→ Data for this task:
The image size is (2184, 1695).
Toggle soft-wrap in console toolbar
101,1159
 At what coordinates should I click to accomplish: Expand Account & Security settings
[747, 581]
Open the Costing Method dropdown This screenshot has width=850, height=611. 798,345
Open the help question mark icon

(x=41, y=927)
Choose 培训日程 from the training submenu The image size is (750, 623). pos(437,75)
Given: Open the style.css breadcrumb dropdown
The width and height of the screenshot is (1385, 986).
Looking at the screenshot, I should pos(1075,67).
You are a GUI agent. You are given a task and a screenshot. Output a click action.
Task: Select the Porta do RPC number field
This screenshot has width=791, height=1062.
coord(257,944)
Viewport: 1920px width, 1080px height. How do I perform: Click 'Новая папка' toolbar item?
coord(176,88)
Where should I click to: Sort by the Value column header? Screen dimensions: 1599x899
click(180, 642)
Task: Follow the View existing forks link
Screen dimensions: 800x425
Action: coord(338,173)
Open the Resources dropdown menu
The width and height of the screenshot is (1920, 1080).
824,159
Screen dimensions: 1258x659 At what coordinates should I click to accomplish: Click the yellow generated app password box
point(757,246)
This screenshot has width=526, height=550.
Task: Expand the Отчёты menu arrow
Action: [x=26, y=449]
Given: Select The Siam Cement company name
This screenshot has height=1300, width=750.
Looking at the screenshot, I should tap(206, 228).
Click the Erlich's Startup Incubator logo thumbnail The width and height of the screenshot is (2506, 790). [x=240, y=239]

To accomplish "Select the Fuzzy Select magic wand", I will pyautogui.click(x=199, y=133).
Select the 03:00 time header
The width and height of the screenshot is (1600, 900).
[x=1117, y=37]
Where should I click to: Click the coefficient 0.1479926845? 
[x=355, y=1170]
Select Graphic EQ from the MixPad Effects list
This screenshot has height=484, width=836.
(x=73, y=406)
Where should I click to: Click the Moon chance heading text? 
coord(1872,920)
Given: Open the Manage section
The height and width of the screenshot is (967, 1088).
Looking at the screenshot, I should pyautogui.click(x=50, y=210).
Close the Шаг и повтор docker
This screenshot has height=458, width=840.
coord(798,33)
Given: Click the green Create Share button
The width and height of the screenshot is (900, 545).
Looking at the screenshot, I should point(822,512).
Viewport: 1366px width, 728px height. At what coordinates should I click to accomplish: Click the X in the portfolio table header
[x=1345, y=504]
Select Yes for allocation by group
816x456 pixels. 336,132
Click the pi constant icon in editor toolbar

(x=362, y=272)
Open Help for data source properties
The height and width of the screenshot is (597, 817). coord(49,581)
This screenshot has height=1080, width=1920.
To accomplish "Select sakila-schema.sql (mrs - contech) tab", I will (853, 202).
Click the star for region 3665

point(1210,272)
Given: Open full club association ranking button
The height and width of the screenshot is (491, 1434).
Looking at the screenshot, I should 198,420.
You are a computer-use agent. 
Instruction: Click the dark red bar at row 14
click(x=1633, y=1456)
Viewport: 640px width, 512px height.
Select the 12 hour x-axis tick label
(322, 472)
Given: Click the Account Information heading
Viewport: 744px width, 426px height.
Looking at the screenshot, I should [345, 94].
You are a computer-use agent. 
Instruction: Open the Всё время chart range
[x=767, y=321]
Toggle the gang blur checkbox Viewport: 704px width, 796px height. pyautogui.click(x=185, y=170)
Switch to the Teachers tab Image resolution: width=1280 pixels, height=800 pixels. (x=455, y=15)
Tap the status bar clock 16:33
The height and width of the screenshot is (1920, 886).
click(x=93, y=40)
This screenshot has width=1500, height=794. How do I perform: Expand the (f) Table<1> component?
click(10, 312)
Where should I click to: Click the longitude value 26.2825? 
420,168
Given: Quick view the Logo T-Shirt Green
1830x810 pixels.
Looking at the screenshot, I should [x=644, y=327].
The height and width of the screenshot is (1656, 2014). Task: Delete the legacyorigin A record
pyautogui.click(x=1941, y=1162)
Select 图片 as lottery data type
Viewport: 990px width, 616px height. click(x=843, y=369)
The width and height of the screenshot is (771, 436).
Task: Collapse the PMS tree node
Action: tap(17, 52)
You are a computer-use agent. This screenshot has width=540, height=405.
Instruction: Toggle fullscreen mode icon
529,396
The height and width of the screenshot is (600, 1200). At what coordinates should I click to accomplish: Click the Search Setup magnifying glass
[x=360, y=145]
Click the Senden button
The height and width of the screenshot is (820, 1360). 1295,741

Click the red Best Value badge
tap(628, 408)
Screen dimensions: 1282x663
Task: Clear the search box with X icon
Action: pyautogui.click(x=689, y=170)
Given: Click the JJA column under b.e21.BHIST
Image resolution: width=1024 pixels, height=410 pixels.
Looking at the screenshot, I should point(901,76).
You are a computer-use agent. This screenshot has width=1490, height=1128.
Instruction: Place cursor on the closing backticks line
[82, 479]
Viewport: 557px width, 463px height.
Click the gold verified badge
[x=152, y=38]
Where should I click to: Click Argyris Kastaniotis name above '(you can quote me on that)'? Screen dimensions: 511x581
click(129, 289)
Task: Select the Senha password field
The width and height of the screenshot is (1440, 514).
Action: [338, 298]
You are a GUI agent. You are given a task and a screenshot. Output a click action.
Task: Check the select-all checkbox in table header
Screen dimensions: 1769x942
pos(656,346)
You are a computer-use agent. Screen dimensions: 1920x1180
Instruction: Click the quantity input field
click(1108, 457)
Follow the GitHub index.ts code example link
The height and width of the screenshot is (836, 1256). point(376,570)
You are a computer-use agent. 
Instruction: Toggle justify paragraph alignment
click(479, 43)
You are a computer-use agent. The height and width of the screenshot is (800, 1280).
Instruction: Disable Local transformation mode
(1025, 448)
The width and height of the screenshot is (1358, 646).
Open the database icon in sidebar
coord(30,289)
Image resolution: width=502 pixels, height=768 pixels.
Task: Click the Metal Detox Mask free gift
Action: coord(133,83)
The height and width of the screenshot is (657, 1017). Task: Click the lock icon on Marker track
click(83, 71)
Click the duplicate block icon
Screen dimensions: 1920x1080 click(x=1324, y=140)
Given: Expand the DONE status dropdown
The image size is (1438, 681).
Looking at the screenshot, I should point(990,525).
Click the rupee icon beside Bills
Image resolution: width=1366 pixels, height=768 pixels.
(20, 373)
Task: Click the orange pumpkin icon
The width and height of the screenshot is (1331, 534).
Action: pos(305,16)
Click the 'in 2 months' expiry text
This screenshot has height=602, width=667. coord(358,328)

→ Stated exercise: Can you put every line of the listing above into a Markdown table with the columns No. and Line, numbering each row and skipping blank lines?

→ Exercise answer:
| No. | Line |
|---|---|
| 1 | The image size is (2184, 1695). |
| 2 | Toggle soft-wrap in console toolbar |
| 3 | 101,1159 |
| 4 |  At what coordinates should I click to accomplish: Expand Account & Security settings |
| 5 | [747, 581] |
| 6 | Open the Costing Method dropdown This screenshot has width=850, height=611. 798,345 |
| 7 | Open the help question mark icon |
| 8 | (x=41, y=927) |
| 9 | Choose 培训日程 from the training submenu The image size is (750, 623). pos(437,75) |
| 10 | Given: Open the style.css breadcrumb dropdown |
| 11 | The width and height of the screenshot is (1385, 986). |
| 12 | Looking at the screenshot, I should pos(1075,67). |
| 13 | You are a GUI agent. You are given a task and a screenshot. Output a click action. |
| 14 | Task: Select the Porta do RPC number field |
| 15 | This screenshot has width=791, height=1062. |
| 16 | coord(257,944) |
| 17 | Viewport: 1920px width, 1080px height. How do I perform: Click 'Новая папка' toolbar item? |
| 18 | coord(176,88) |
| 19 | Where should I click to: Sort by the Value column header? Screen dimensions: 1599x899 |
| 20 | click(180, 642) |
| 21 | Task: Follow the View existing forks link |
| 22 | Screen dimensions: 800x425 |
| 23 | Action: coord(338,173) |
| 24 | Open the Resources dropdown menu |
| 25 | The width and height of the screenshot is (1920, 1080). |
| 26 | 824,159 |
| 27 | Screen dimensions: 1258x659 At what coordinates should I click to accomplish: Click the yellow generated app password box |
| 28 | point(757,246) |
| 29 | This screenshot has width=526, height=550. |
| 30 | Task: Expand the Отчёты menu arrow |
| 31 | Action: [x=26, y=449] |
| 32 | Given: Select The Siam Cement company name |
| 33 | This screenshot has height=1300, width=750. |
| 34 | Looking at the screenshot, I should tap(206, 228). |
| 35 | Click the Erlich's Startup Incubator logo thumbnail The width and height of the screenshot is (2506, 790). [x=240, y=239] |
| 36 | To accomplish "Select the Fuzzy Select magic wand", I will pyautogui.click(x=199, y=133). |
| 37 | Select the 03:00 time header |
| 38 | The width and height of the screenshot is (1600, 900). |
| 39 | [x=1117, y=37] |
| 40 | Where should I click to: Click the coefficient 0.1479926845?  |
| 41 | [x=355, y=1170] |
| 42 | Select Graphic EQ from the MixPad Effects list |
| 43 | This screenshot has height=484, width=836. |
| 44 | (x=73, y=406) |
| 45 | Where should I click to: Click the Moon chance heading text?  |
| 46 | coord(1872,920) |
| 47 | Given: Open the Manage section |
| 48 | The height and width of the screenshot is (967, 1088). |
| 49 | Looking at the screenshot, I should pyautogui.click(x=50, y=210). |
| 50 | Close the Шаг и повтор docker |
| 51 | This screenshot has height=458, width=840. |
| 52 | coord(798,33) |
| 53 | Given: Click the green Create Share button |
| 54 | The width and height of the screenshot is (900, 545). |
| 55 | Looking at the screenshot, I should point(822,512). |
| 56 | Viewport: 1366px width, 728px height. At what coordinates should I click to accomplish: Click the X in the portfolio table header |
| 57 | [x=1345, y=504] |
| 58 | Select Yes for allocation by group |
| 59 | 816x456 pixels. 336,132 |
| 60 | Click the pi constant icon in editor toolbar |
| 61 | (x=362, y=272) |
| 62 | Open Help for data source properties |
| 63 | The height and width of the screenshot is (597, 817). coord(49,581) |
| 64 | This screenshot has height=1080, width=1920. |
| 65 | To accomplish "Select sakila-schema.sql (mrs - contech) tab", I will (853, 202). |
| 66 | Click the star for region 3665 |
| 67 | point(1210,272) |
| 68 | Given: Open full club association ranking button |
| 69 | The height and width of the screenshot is (491, 1434). |
| 70 | Looking at the screenshot, I should 198,420. |
| 71 | You are a computer-use agent.  |
| 72 | Instruction: Click the dark red bar at row 14 |
| 73 | click(x=1633, y=1456) |
| 74 | Viewport: 640px width, 512px height. |
| 75 | Select the 12 hour x-axis tick label |
| 76 | (322, 472) |
| 77 | Given: Click the Account Information heading |
| 78 | Viewport: 744px width, 426px height. |
| 79 | Looking at the screenshot, I should [345, 94]. |
| 80 | You are a computer-use agent.  |
| 81 | Instruction: Open the Всё время chart range |
| 82 | [x=767, y=321] |
| 83 | Toggle the gang blur checkbox Viewport: 704px width, 796px height. pyautogui.click(x=185, y=170) |
| 84 | Switch to the Teachers tab Image resolution: width=1280 pixels, height=800 pixels. (x=455, y=15) |
| 85 | Tap the status bar clock 16:33 |
| 86 | The height and width of the screenshot is (1920, 886). |
| 87 | click(x=93, y=40) |
| 88 | This screenshot has width=1500, height=794. How do I perform: Expand the (f) Table<1> component? |
| 89 | click(10, 312) |
| 90 | Where should I click to: Click the longitude value 26.2825?  |
| 91 | 420,168 |
| 92 | Given: Quick view the Logo T-Shirt Green |
| 93 | 1830x810 pixels. |
| 94 | Looking at the screenshot, I should [x=644, y=327]. |
| 95 | The height and width of the screenshot is (1656, 2014). Task: Delete the legacyorigin A record |
| 96 | pyautogui.click(x=1941, y=1162) |
| 97 | Select 图片 as lottery data type |
| 98 | Viewport: 990px width, 616px height. click(x=843, y=369) |
| 99 | The width and height of the screenshot is (771, 436). |
| 100 | Task: Collapse the PMS tree node |
| 101 | Action: tap(17, 52) |
| 102 | You are a computer-use agent. This screenshot has width=540, height=405. |
| 103 | Instruction: Toggle fullscreen mode icon |
| 104 | 529,396 |
| 105 | The height and width of the screenshot is (600, 1200). At what coordinates should I click to accomplish: Click the Search Setup magnifying glass |
| 106 | [x=360, y=145] |
| 107 | Click the Senden button |
| 108 | The height and width of the screenshot is (820, 1360). 1295,741 |
| 109 | Click the red Best Value badge |
| 110 | tap(628, 408) |
| 111 | Screen dimensions: 1282x663 |
| 112 | Task: Clear the search box with X icon |
| 113 | Action: pyautogui.click(x=689, y=170) |
| 114 | Given: Click the JJA column under b.e21.BHIST |
| 115 | Image resolution: width=1024 pixels, height=410 pixels. |
| 116 | Looking at the screenshot, I should point(901,76). |
| 117 | You are a computer-use agent. This screenshot has width=1490, height=1128. |
| 118 | Instruction: Place cursor on the closing backticks line |
| 119 | [82, 479] |
| 120 | Viewport: 557px width, 463px height. |
| 121 | Click the gold verified badge |
| 122 | [x=152, y=38] |
| 123 | Where should I click to: Click Argyris Kastaniotis name above '(you can quote me on that)'? Screen dimensions: 511x581 |
| 124 | click(129, 289) |
| 125 | Task: Select the Senha password field |
| 126 | The width and height of the screenshot is (1440, 514). |
| 127 | Action: [338, 298] |
| 128 | You are a GUI agent. You are given a task and a screenshot. Output a click action. |
| 129 | Task: Check the select-all checkbox in table header |
| 130 | Screen dimensions: 1769x942 |
| 131 | pos(656,346) |
| 132 | You are a computer-use agent. Screen dimensions: 1920x1180 |
| 133 | Instruction: Click the quantity input field |
| 134 | click(1108, 457) |
| 135 | Follow the GitHub index.ts code example link |
| 136 | The height and width of the screenshot is (836, 1256). point(376,570) |
| 137 | You are a computer-use agent.  |
| 138 | Instruction: Toggle justify paragraph alignment |
| 139 | click(479, 43) |
| 140 | You are a computer-use agent. The height and width of the screenshot is (800, 1280). |
| 141 | Instruction: Disable Local transformation mode |
| 142 | (1025, 448) |
| 143 | The width and height of the screenshot is (1358, 646). |
| 144 | Open the database icon in sidebar |
| 145 | coord(30,289) |
| 146 | Image resolution: width=502 pixels, height=768 pixels. |
| 147 | Task: Click the Metal Detox Mask free gift |
| 148 | Action: coord(133,83) |
| 149 | The height and width of the screenshot is (657, 1017). Task: Click the lock icon on Marker track |
| 150 | click(83, 71) |
| 151 | Click the duplicate block icon |
| 152 | Screen dimensions: 1920x1080 click(x=1324, y=140) |
| 153 | Given: Expand the DONE status dropdown |
| 154 | The image size is (1438, 681). |
| 155 | Looking at the screenshot, I should point(990,525). |
| 156 | Click the rupee icon beside Bills |
| 157 | Image resolution: width=1366 pixels, height=768 pixels. |
| 158 | (20, 373) |
| 159 | Task: Click the orange pumpkin icon |
| 160 | The width and height of the screenshot is (1331, 534). |
| 161 | Action: pos(305,16) |
| 162 | Click the 'in 2 months' expiry text |
| 163 | This screenshot has height=602, width=667. coord(358,328) |